→ **Data excerpts**
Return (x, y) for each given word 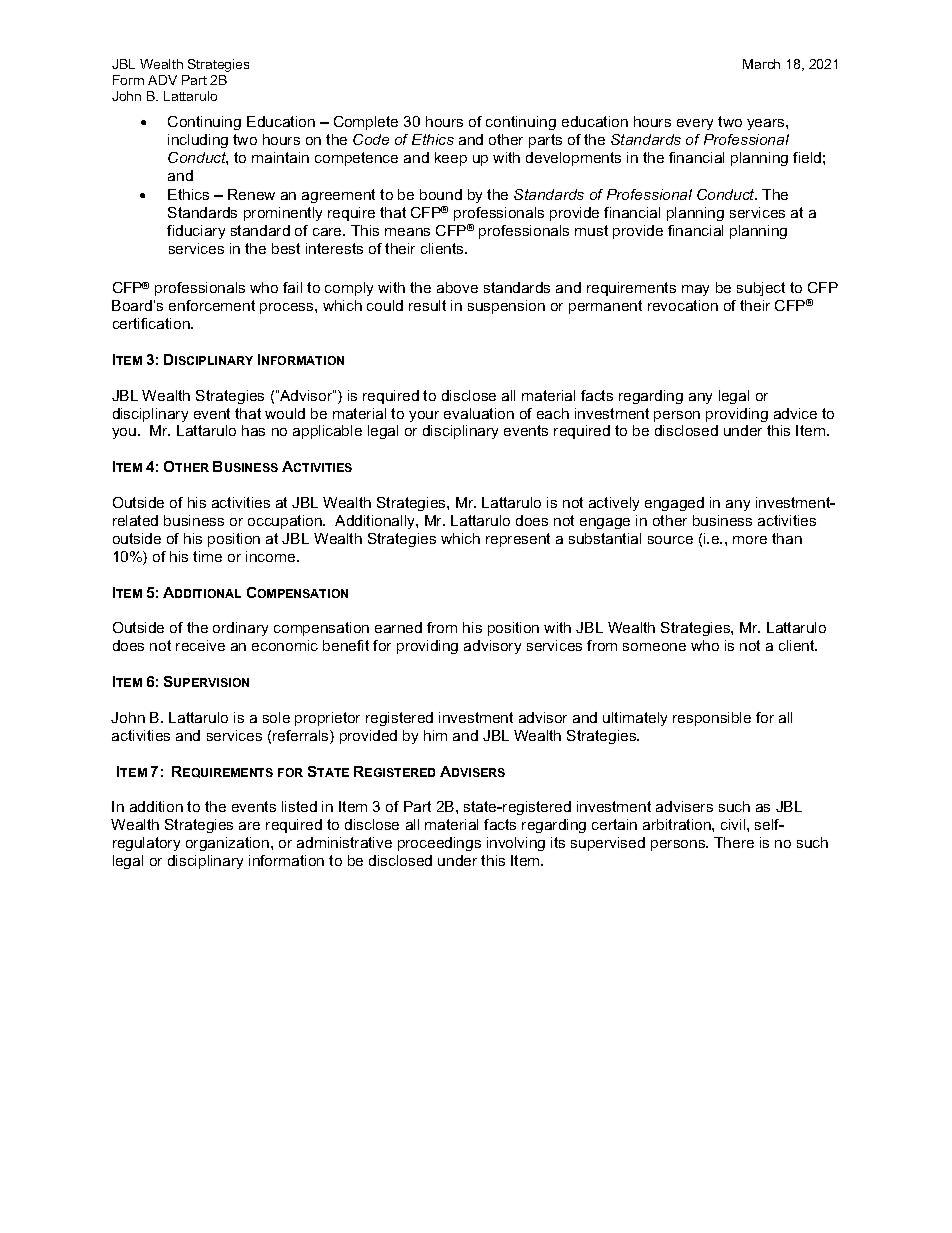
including (198, 141)
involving (516, 844)
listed (299, 806)
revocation (683, 305)
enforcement (212, 305)
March (761, 64)
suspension (506, 307)
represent (518, 540)
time (207, 556)
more (750, 540)
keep (451, 159)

→ **Aim**
Reproduce the listing above word for word, omitting the picture.

→ **Written solution**
Return (x, y) for each given word 
including (198, 141)
involving (516, 844)
listed (299, 806)
revocation (683, 305)
enforcement (212, 305)
March (761, 64)
suspension (506, 307)
represent (518, 540)
time (207, 556)
more (750, 540)
keep (451, 159)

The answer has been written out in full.